• SOURCE MATERIAL:
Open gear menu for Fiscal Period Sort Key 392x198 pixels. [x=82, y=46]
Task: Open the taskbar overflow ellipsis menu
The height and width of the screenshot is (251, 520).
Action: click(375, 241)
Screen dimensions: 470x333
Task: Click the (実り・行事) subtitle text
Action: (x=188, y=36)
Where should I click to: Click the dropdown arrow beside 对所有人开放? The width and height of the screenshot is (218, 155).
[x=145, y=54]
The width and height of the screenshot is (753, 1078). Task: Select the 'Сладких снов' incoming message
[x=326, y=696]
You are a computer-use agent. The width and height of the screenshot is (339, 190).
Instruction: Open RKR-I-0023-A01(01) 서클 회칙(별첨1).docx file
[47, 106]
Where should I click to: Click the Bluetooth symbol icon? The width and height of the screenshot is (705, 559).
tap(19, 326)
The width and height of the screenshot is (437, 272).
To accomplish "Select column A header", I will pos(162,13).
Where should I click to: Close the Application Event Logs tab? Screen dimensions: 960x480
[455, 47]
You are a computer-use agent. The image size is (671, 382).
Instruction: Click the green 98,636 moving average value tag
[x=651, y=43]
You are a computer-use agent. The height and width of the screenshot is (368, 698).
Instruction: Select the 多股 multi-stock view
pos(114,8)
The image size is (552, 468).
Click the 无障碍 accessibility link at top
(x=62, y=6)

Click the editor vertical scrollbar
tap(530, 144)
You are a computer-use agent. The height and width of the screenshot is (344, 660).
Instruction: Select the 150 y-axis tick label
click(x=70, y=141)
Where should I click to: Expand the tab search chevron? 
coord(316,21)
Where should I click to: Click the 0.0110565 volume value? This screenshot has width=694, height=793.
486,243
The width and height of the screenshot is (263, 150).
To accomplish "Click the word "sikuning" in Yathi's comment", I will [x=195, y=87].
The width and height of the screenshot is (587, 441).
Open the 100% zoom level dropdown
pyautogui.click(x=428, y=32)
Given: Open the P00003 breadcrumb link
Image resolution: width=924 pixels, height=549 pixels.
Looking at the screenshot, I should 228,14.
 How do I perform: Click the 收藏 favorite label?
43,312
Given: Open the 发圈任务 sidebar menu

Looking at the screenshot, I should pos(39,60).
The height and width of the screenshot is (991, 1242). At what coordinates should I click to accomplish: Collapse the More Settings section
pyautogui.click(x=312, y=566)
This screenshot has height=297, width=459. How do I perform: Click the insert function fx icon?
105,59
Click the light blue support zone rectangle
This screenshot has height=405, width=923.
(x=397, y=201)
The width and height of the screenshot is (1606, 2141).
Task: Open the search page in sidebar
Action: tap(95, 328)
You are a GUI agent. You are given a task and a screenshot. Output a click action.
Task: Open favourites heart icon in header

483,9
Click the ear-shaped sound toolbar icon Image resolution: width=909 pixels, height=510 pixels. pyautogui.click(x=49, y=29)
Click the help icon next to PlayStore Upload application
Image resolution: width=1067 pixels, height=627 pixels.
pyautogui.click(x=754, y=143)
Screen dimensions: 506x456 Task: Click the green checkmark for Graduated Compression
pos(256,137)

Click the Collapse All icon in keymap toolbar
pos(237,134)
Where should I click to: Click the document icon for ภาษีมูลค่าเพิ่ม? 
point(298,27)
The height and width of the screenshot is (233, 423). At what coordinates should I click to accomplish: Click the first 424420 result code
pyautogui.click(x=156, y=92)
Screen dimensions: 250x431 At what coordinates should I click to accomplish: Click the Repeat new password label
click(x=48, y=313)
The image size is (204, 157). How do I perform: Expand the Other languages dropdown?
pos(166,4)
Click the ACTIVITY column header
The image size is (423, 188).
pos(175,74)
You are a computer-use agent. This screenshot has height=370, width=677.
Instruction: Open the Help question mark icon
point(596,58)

• WORK REQUIRED:
Without omitting anything, output the entries exactly.

• RESULT OF THIS TASK:
Open gear menu for Fiscal Period Sort Key 392x198 pixels. [x=82, y=46]
Task: Open the taskbar overflow ellipsis menu
The height and width of the screenshot is (251, 520).
Action: click(375, 241)
Screen dimensions: 470x333
Task: Click the (実り・行事) subtitle text
Action: (x=188, y=36)
Where should I click to: Click the dropdown arrow beside 对所有人开放? The width and height of the screenshot is (218, 155).
[x=145, y=54]
The width and height of the screenshot is (753, 1078). Task: Select the 'Сладких снов' incoming message
[x=326, y=696]
You are a computer-use agent. The width and height of the screenshot is (339, 190).
Instruction: Open RKR-I-0023-A01(01) 서클 회칙(별첨1).docx file
[47, 106]
Where should I click to: Click the Bluetooth symbol icon? The width and height of the screenshot is (705, 559).
tap(19, 326)
The width and height of the screenshot is (437, 272).
To accomplish "Select column A header", I will pos(162,13).
Where should I click to: Close the Application Event Logs tab? Screen dimensions: 960x480
[455, 47]
You are a computer-use agent. The image size is (671, 382).
Instruction: Click the green 98,636 moving average value tag
[x=651, y=43]
You are a computer-use agent. The height and width of the screenshot is (368, 698).
Instruction: Select the 多股 multi-stock view
pos(114,8)
The image size is (552, 468).
Click the 无障碍 accessibility link at top
(x=62, y=6)

Click the editor vertical scrollbar
tap(530, 144)
You are a computer-use agent. The height and width of the screenshot is (344, 660).
Instruction: Select the 150 y-axis tick label
click(x=70, y=141)
Where should I click to: Expand the tab search chevron? 
coord(316,21)
Where should I click to: Click the 0.0110565 volume value? This screenshot has width=694, height=793.
486,243
The width and height of the screenshot is (263, 150).
To accomplish "Click the word "sikuning" in Yathi's comment", I will [x=195, y=87].
The width and height of the screenshot is (587, 441).
Open the 100% zoom level dropdown
pyautogui.click(x=428, y=32)
Given: Open the P00003 breadcrumb link
Image resolution: width=924 pixels, height=549 pixels.
Looking at the screenshot, I should 228,14.
 How do I perform: Click the 收藏 favorite label?
43,312
Given: Open the 发圈任务 sidebar menu

Looking at the screenshot, I should pos(39,60).
The height and width of the screenshot is (991, 1242). At what coordinates should I click to accomplish: Collapse the More Settings section
pyautogui.click(x=312, y=566)
This screenshot has height=297, width=459. How do I perform: Click the insert function fx icon?
105,59
Click the light blue support zone rectangle
This screenshot has height=405, width=923.
(x=397, y=201)
The width and height of the screenshot is (1606, 2141).
Task: Open the search page in sidebar
Action: tap(95, 328)
You are a GUI agent. You are given a task and a screenshot. Output a click action.
Task: Open favourites heart icon in header

483,9
Click the ear-shaped sound toolbar icon Image resolution: width=909 pixels, height=510 pixels. pyautogui.click(x=49, y=29)
Click the help icon next to PlayStore Upload application
Image resolution: width=1067 pixels, height=627 pixels.
pyautogui.click(x=754, y=143)
Screen dimensions: 506x456 Task: Click the green checkmark for Graduated Compression
pos(256,137)

Click the Collapse All icon in keymap toolbar
pos(237,134)
Where should I click to: Click the document icon for ภาษีมูลค่าเพิ่ม? 
point(298,27)
The height and width of the screenshot is (233, 423). At what coordinates should I click to accomplish: Click the first 424420 result code
pyautogui.click(x=156, y=92)
Screen dimensions: 250x431 At what coordinates should I click to accomplish: Click the Repeat new password label
click(x=48, y=313)
The image size is (204, 157). How do I perform: Expand the Other languages dropdown?
pos(166,4)
Click the ACTIVITY column header
The image size is (423, 188).
pos(175,74)
You are a computer-use agent. This screenshot has height=370, width=677.
Instruction: Open the Help question mark icon
point(596,58)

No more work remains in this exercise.